«Existe un lugar en el que los ríos
discurren por profundas gargantas creadas por la ira de diosas iracundas y
celosas,… porqué según cuenta una leyenda, Júpiter se enamoró de esa tierra y
la poseyó atravesándola con el río Miño. Su esposa Juno, furiosa le infligió
profundas heridas en un intento de afearla, creando, quizás sin proponérselo,
un hermoso lugar único y mágico… ». Norte sonrió al pensar que si tuviera
que escribir un relato sobre la Ribeira Sacra quizás lo comenzaría con esa
bella leyenda.
Y es que, en ese momento, descendía por un duro, pero hermoso sendero que
de cuando en vez, allí donde la frondosidad del bosque le daba un pequeño respiro,
se asomaba al borde mismo del abismo. A unos cientos de metros más abajo, el
río discurría lento y parsimonioso, adaptándose a las profundas cicatrices
dejadas por la ira de la reina del Olimpo. Un paisaje único en el que las
fragas de robles, castaños, encinas y abedules trepan por las escarpadas
laderas, compitiendo por cada brizna de tierra en la que crecer y tiñendo el
otoño con los tonos amarillentos y rojizos de sus hojas.
Un camino cuajado de piedras que atesoran los sueños y los anhelos de los
que allí vivieron. Apenas unas piedras que, en un equilibrio precario al borde
del abismo, son los postreros vestigios de los sueños de sus últimos
moradores. Piedras que guardan miles de secretos escritos en sus caras
desgastadas por el paso del tiempo. Piedras decoradas por los líquenes y musgos,
cómplices imperturbables de la memoria de los pueblos. Piedras que retienen el
tiempo en un viaje al pasado, a la historia y a las tradiciones.
Un camino que atraviesa viñedos imposibles. Viñedos colgados al borde del
abismo que destilan olor a mencía, a merenzao, a brancellao, a sousón, a caiño
tinto y a tantas otras variedades con matices y aromas únicos y que constituyen
una de las señas de identidad de esta tierra. Levantados piedra sobre piedra,
robándole la horizontalidad a laderas con pendientes increíbles, las terrazas
con cepas centenarias trepan por las paredes del cañón desafiando la gravedad y
dándole a la Ribeira Sacra la pincelada humana a un territorio agreste y
verdaderamente hermoso con una naturaleza que no suele facilitar las cosas.
Un lugar en donde los conventos se ocultan en bosques centenarios, colgados
al borde del abismo y confiriéndole a la Ribeira Sacra una enorme belleza
espiritual y artística; un entorno espectacular que una y otra vez sorprende al
viajero. Unas tierras refugio de eremitas que más tarde se convirtieron en
pequeñas comunidades que dieron lugar a numerosos cenobios, un legado que enriquece
si cabe todavía más estas tierras, dando como resultado una de las
concentraciones de conventos más alta de toda Europa.

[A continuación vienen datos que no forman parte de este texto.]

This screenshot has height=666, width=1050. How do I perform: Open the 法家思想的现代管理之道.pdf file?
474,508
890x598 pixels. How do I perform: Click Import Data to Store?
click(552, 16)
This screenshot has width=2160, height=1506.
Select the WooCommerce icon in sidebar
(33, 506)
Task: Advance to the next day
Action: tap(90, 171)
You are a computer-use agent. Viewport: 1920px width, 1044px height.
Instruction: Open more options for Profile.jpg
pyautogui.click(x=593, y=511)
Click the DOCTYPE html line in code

Y de pronto, Norte se detuvo. A unos metros el campanario de Santa Cristina
de Ribas de Sil despuntando por encima del mar de hojas y erigiéndose al borde
del abismo, le indicaba que había llegado a su destino. Durante un buen rato permaneció
allí, quieto, escuchando el silencio atronador que todo lo envolvía, en perfecta
comunión con la naturaleza y comprendió porqué la Ribeira Sacra había sido
elegido como lugar de aislamiento y oración.
Continuó descendiendo hasta darse de bruces con Santa Cristina, un lugar
mágico que, como toda la Ribeira Sacra, está plagado de leyendas. Un espacio lleno
de singularidades que lo hace único y que es necesario preservar.
Un extraordinario legado arquitectónico situado en un enclave arrebatadoramente
bello que nos transporta al austero mundo de los cirtercienses, en una suerte de
conjunción mágica entre la naturaleza y la mano del hombre.